I want to express the excepted size of the component for a randomly chosen node in the random Erdos-Renyi graph $G(n,p)$. I already read this thread, but I want to express it asymptotically.
Let $p = \dfrac{c}{n}$. Let $S$ be the random variable which gives us the size of the considered node.
The results I want to show (as $n \rightarrow \infty$) :
- For $c<1$ : $\Bbb E[S] < \log(n)$
- For $1<c < \log (n)$ : $\Bbb E [S] = qqn + (1-q)\log(n)$
- For $c>1$ : $\Bbb E[S] = n$
Where $ q $ denotes the fraction of nodes in the giant component of the graph.
The results I already know:
If $np < 1$, then a graph in $G(n, p)$ will almost surely have no connected components of size larger than $O(\log(n))$.
If $np = 1$, then a graph in $G(n, p)$ will almost surely have a largest component whose size is of order $n^{2/3}$.
If $np → c > 1$, where $c$ is a constant, then a graph in $G(n, p)$ will almost surely have a unique giant component containing a positive fraction of the vertices. No other component will contain more than $O(\log(n))$ vertices.
If $p<\tfrac{(1-\epsilon)\ln n}{n}$, then a graph in $G(n, p)$ will almost surely contain isolated vertices, and thus be disconnected.
If $p>\tfrac{(1+\epsilon) \ln n}{n}$, then a graph in $G(n, p)$ will almost surely be connected.
Thus $\tfrac{\ln n}{n}$ is a sharp threshold for the connectedness of $G(n, p)$.

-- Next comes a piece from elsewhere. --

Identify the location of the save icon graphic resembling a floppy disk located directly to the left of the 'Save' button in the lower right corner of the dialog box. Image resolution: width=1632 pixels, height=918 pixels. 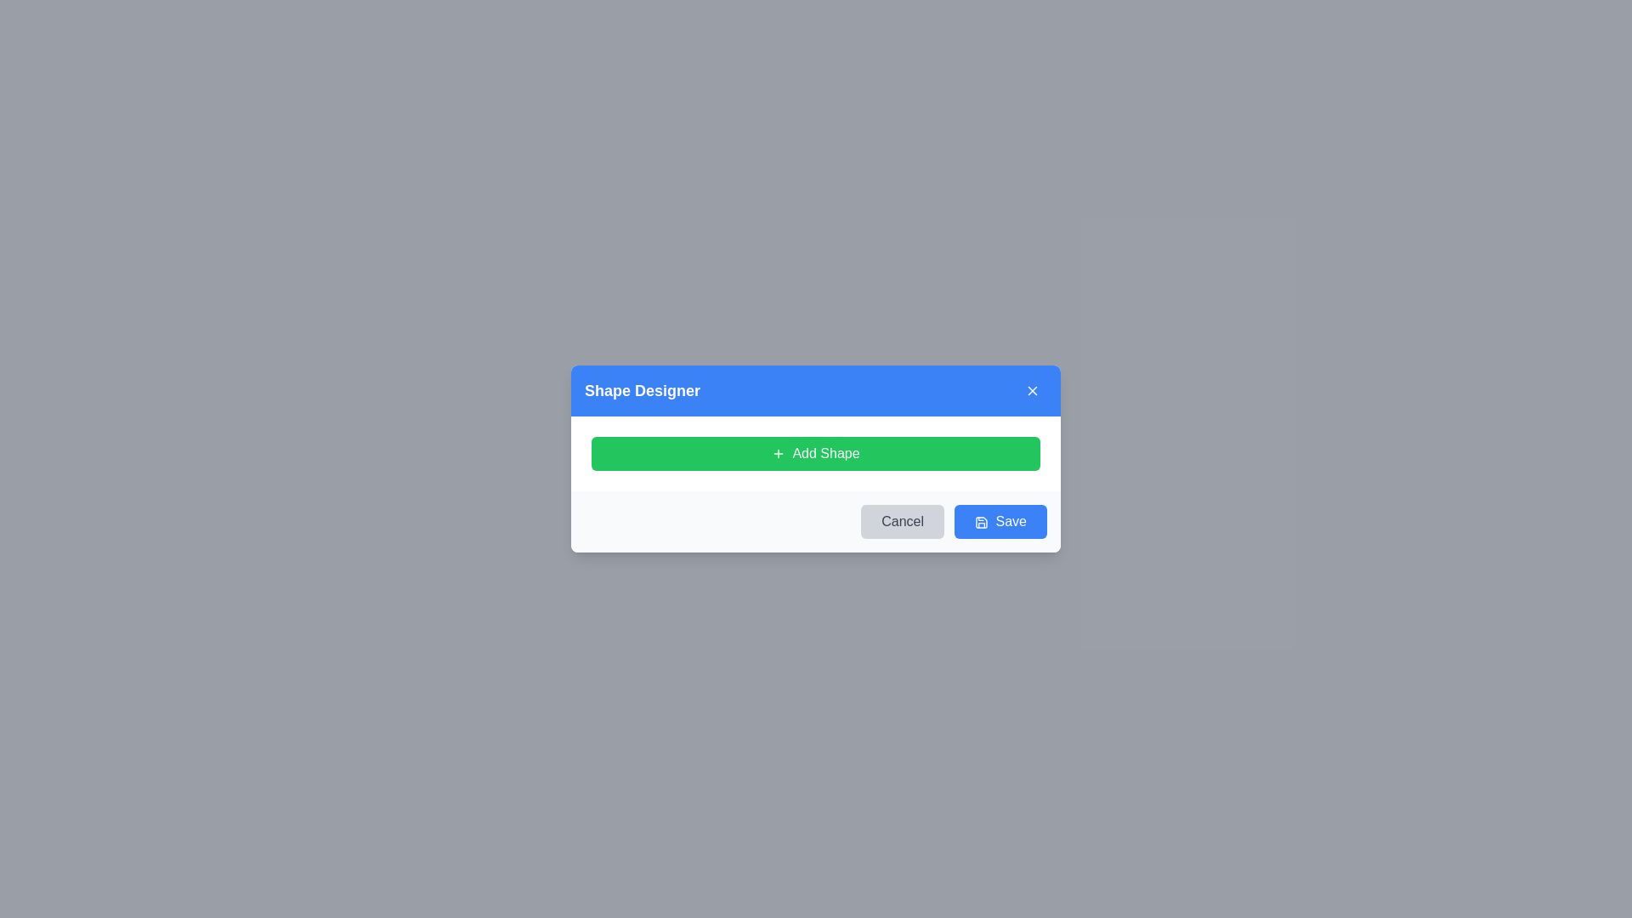
(981, 521).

(Quote of the "Did"'s answer here)
What I tried: (the case $c<1$) We note $ k_n = a\log(n) $, with $a$ verifying $ \Bbb P(|C_{max}| \geq a\log(n)) \rightarrow 0$ where $|C_{max}|$ is the size of the biggest component. $$\begin{align} \Bbb E[S] &= \sum_{k=1}^n k\Bbb P(S=k)\\ & = \sum_{k=1}^{\lfloor k_n \rfloor} k\Bbb P(S=k) + \sum_{k\geq k_n}^n k\Bbb P(S=k) \\ & \leq \sum_{k=1}^{\lfloor k_n \rfloor} k\Bbb P(S=k) + n\times \sum_{k\geq k_n}^n\Bbb P(S=k)\\ & \leq \sum_{k=1}^{\lfloor k_n \rfloor} k\Bbb P(S=k) + n\times \Bbb P(|C_{max}| \geq a\log(n)) \end{align}$$
I don't know how to continue.
I would recommend the following book: https://www.math.cmu.edu/~af1p/BOOK.pdf, Chapter 2 regarding the evolution of random graphs: it is all there and it is explained very well.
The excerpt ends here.